What you need to do »
a: In the Paper Boy review, what is Ravi's father's job?
b: Using the Paper Boy review, explain why Ravi, a B Tech graduate, works as a paper boy.
c: Continue the Paper Boy review from its last sentence.

*** Opening of Page excerpt ***

Director Sampath Nandi’s passion towards offering good concept based and low budgeted films made him to establish the banner of Sampath Nandi Team Works. Here comes Paper Boy introducing Jaya Shankar as director while Santosh Sobhan, Riya Suman and Tanya Hope in main leads. Let us see, how good is this Paper Boy?
B Tech passed out Ravi (Santosh Sobhan) works as a paper boy to financially support his lower class family of mother, a cook and father, an auto driver. His penchant for Telugu language, poetry and novels draw Ravi towards the like-minded rich girl Dharani (Riya Suman), in fact Ravi admires Dharani without even physically seeing her. Dharani who happens to be the daughter of wealthy and kindhearted man Professor Gadwal Reddy falls for Ravi. Despite economical differences, both families agree for their marriage. However, Dharani’s elder brothers from the USA create obstacles and are separated. An anonymous girl (Tanya Hope) on the brink of death, searching for the very purpose of her birth decides to unite Ravi and Dharani.

*** Close of Page excerpt ***
*** Opening of Supplied material ***

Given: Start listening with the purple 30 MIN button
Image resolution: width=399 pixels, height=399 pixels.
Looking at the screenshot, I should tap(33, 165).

*** Close of Supplied material ***

Results of the tasks »
a: He is an auto driver.

b: Ravi works as a paper boy to support his family financially. The family is lower class: his mother is a cook and his father is an auto driver.

c:
As a story line, Sampath Nandi’s Paper Boy looks very simple and easily predictable. It’s the beauty in screenplay along with effective weaving of love and emotions took the film to next level. To mention in specific, Sampath Nandi’s meaningful dialogues with sugarcoated message made Paper Boy much more effective. Direction wise, debutant Jaya Shankar too did a decent job showing his touch in crucial parts of interval, climax. The way Sampath and Jaya Shankar treated melodrama in latter portions made Paper Boy a pleasant watch. Despite the depth in romantic track is still more demanding, Sampath nullified the loopholes with sensible writing. Interval part and Riya Suman’s brothers shaming Sobhan’s parents are two remarkable episodes with Sampath’s brilliant writing mark spread all over. Soundar Rajan’s camera work is amazing in first 40 minutes and then lost the sheen. Thammi Raju’s editing is fine yet second half early part in Kerala may need a bit of trimming. Suresh Bobbili scored distinction marks in re-recording while Bheem’s Bombai Pothava song with DJ mix will woo masses. Production values from Sampath Nandi and BLN Cinema are worth appreciative.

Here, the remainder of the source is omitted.